One of the main arguments for expanding Medicaid in Mississippi has been that it would help the state’s hospitals offset the cost of providing uncompensated care.
When this argument was first made a decade ago, Medicaid reimbursements did not cover the actual cost of treatment. Regardless, the logical conclusion was that it was better to get 85% on an insured patient than zero on an uninsured one.
The math, though, is even better now, thanks to a change in how Mississippi’s Division of Medicaid calculates supplement payments under a plan known as the Mississippi Hospital Access Program (MHAP). Medicaid patients have become arguably the most valuable patients a hospital treats, even more so than the “prized” commercial payers.
Confused? You should be. The health care reimbursement system is exceedingly complicated. You almost need an advanced accounting degree to understand it.
Here is a simplified explanation of what transpired.
Last year, when Mississippi’s rural hospitals were in a major financial crisis, Gov. Tate Reeves — in the heat of a tough re-election battle in which rural health care was a top issue — advocated for a plan to make MHAP payments more generous. This was in lieu of straightforward Medicaid expansion, which the hospitals wanted but which the Republican incumbent had long been stridently against.

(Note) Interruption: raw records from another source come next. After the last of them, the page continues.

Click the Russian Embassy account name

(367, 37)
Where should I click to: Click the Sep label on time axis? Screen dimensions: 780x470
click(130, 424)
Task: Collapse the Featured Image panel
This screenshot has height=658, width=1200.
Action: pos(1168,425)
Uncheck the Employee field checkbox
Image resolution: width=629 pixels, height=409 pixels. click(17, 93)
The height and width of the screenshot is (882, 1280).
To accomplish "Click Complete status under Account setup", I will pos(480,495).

Under the change, which received the federal government’s approval, MHAP payments — which come on top of regular Medicaid reimbursements — would be benchmarked against the average national commercial rate. Previously they had been benchmarked against the average Mississippi commercial rate and before that against the Medicare rate. Because the average national rate is so much higher than what commercial insurers pay in Mississippi, the change meant roughly an extra $750 million a year for the hospitals, even after they coughed up higher bed taxes to cover the state’s share of the cost.
It has been a beautiful arrangement for everyone involved. For every dollar the hospitals pay in extra taxes, they get about four dollars in return. And Reeves can claim credit for saving rural health care without burdening the state’s taxpayers.

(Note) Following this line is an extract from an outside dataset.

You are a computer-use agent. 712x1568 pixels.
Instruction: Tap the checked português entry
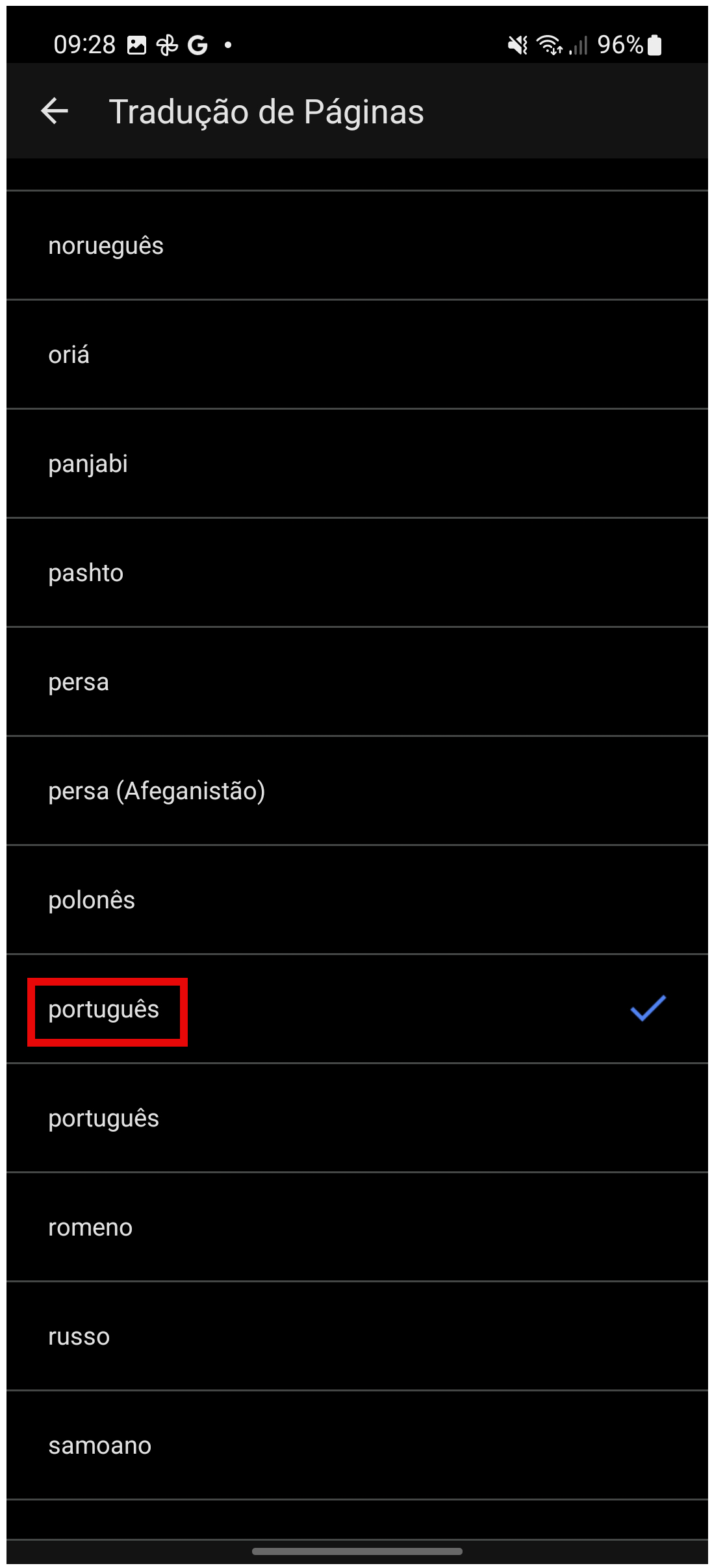(104, 1010)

It also does something that Reeves is unlikely to acknowledge. It strengthens the case for Medicaid expansion.
Even before enhanced MHAP, adding 200,000 to 300,000 of the state’s mostly working poor to the Medicaid rolls was a no-brainer. A billion dollars of extra federal money a year, thousands of new jobs created in the health-care industry, and peace of mind and better health to those who don’t get insurance at their workplace are difficult to oppose unless you are a hard-hearted ideologue.

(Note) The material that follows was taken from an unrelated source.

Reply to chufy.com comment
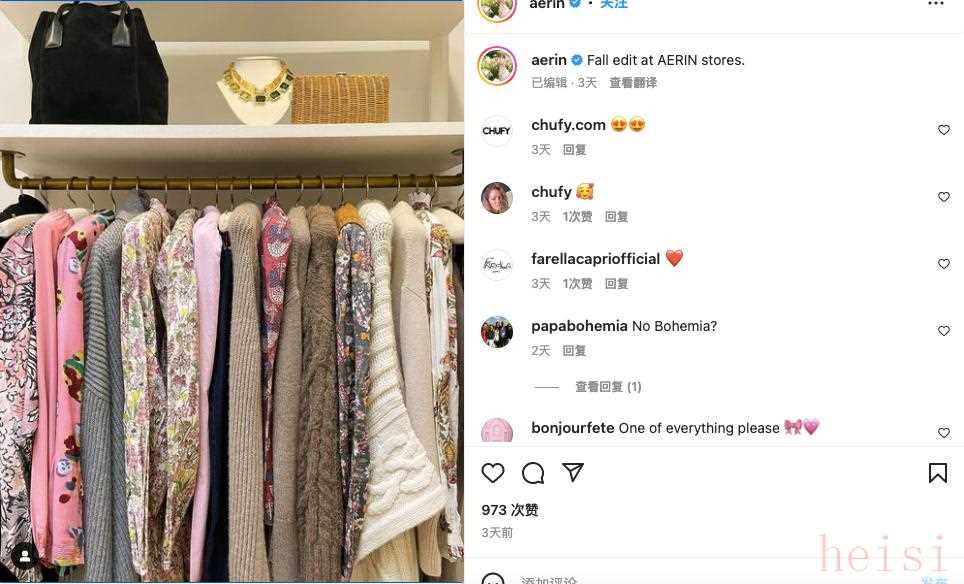 (x=574, y=149)
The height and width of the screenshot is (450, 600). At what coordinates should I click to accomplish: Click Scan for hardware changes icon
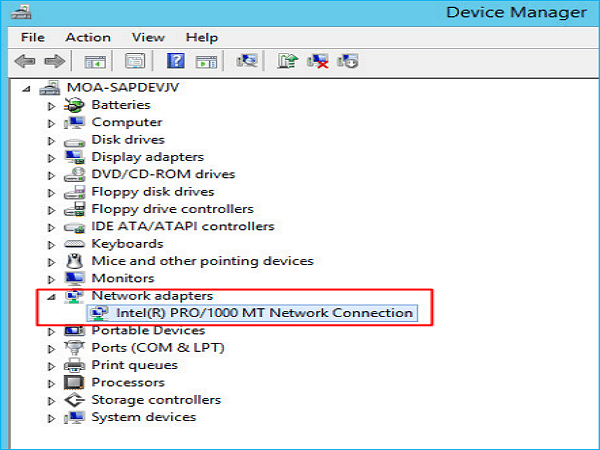[x=245, y=61]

It makes even more sense now.
Richard Roberson, president and CEO of the Mississippi Hospital Association, put it this way during a talk he gave on Thursday in Greenwood: “Medicaid, from a hospital perspective, has really become as good if not better of a payer than Blue Cross Blue Shield.”
How long that remains so will depend on the federal government’s continued good graces. The enhanced MHAP program requires a yearly waiver from the Centers for Medicare and Medicaid Services, and the current arrangement is only guaranteed through June 30, 2025. Since some other states, however, have also gotten this waiver, and since it has proven to be a lifesaver for many hospitals, it would be difficult for Washington, no matter which party is in the White House, to pull the plug on it.
About 10% of the population in Mississippi is uninsured. Adding a chunk of this to the Medicaid rolls is the best option out there.